- _Reading passage_:
* * *

Sophie de Condorcet
Sophie de Grouchy | |
---|---|
Born | Marie-Louise-Sophie de Grouchy 8 April 1764 |
Died | 8 September 1822 Paris, France | (aged 58)
Other names | Madame de Condorcet |
Known for | salon hostess |
Spouse |
Sophie de Condorcet (1764 in Meulan – 8 September 1822 in Paris), best known as Madame de Condorcet, was a prominent French salon hostess from 1789 to the Reign of Terror, and again from 1799 until her death in 1822. She was the wife of the mathematician and philosopher Nicolas de Condorcet, who died during the Reign of Terror. Despite his death and the exile of her brother, Marshal Emmanuel de Grouchy, between 1815 and 1821, she maintained her own identity and was well-connected and influential before, during, and after the French Revolution.
As a hostess, Madame de Condorcet was popular for her kind heart, beauty, and indifference to a person's class or social origins. Unlike that of her fellow-Girondist hostess Madame Roland, Madame de Condorcet's salons always included other women, notably Olympe de Gouges. Condorcet was also a writer and a translator, being highly educated for her day, and was fluent in English and Italian.[1] She produced influential translations of works by Thomas Paine and Adam Smith.

* * *

- _Data extract_:
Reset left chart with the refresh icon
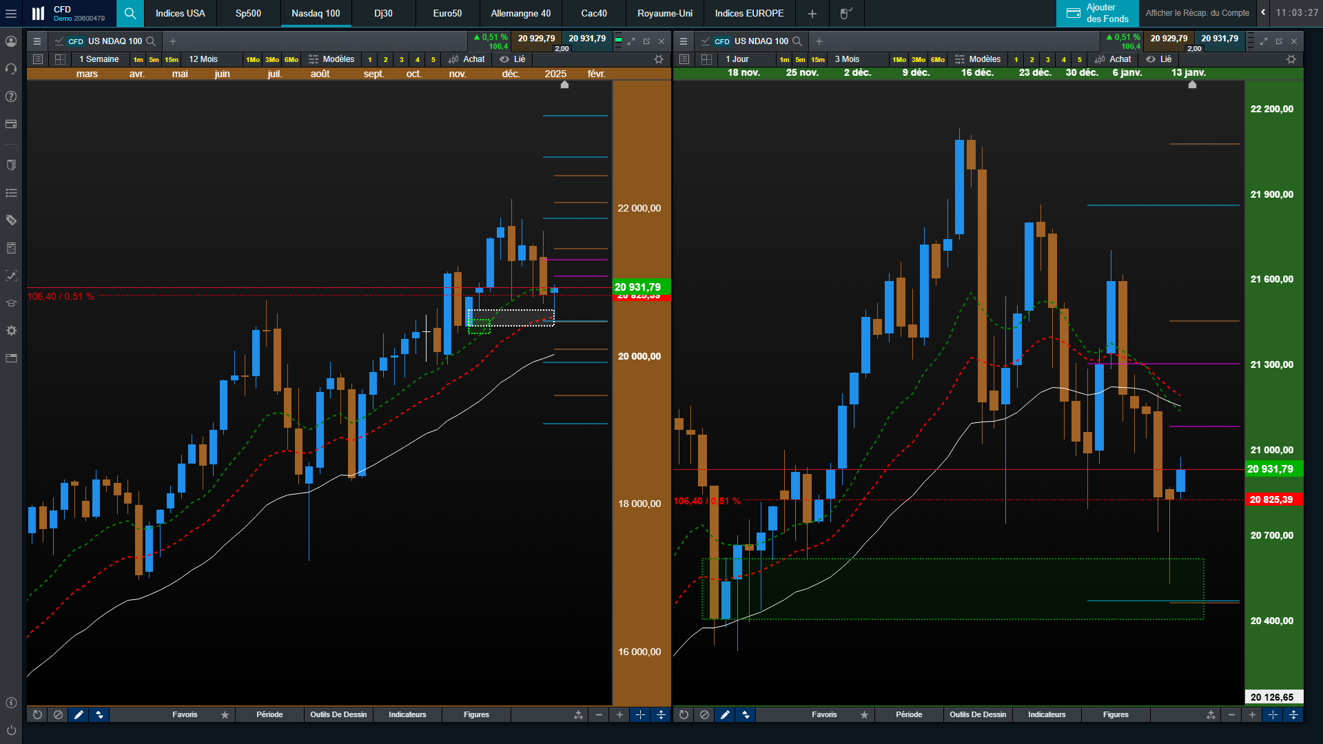37,715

* * *

- _What you will do_: Reproduce the Sophie de Condorcet biography between "As a hostess, Madame" and "and Adam Smith.", inclusive, but swap "popular" for "admired".

- _Exercise output_:
As a hostess, Madame de Condorcet was admired for her kind heart, beauty, and indifference to a person's class or social origins. Unlike that of her fellow-Girondist hostess Madame Roland, Madame de Condorcet's salons always included other women, notably Olympe de Gouges. Condorcet was also a writer and a translator, being highly educated for her day, and was fluent in English and Italian.[1] She produced influential translations of works by Thomas Paine and Adam Smith.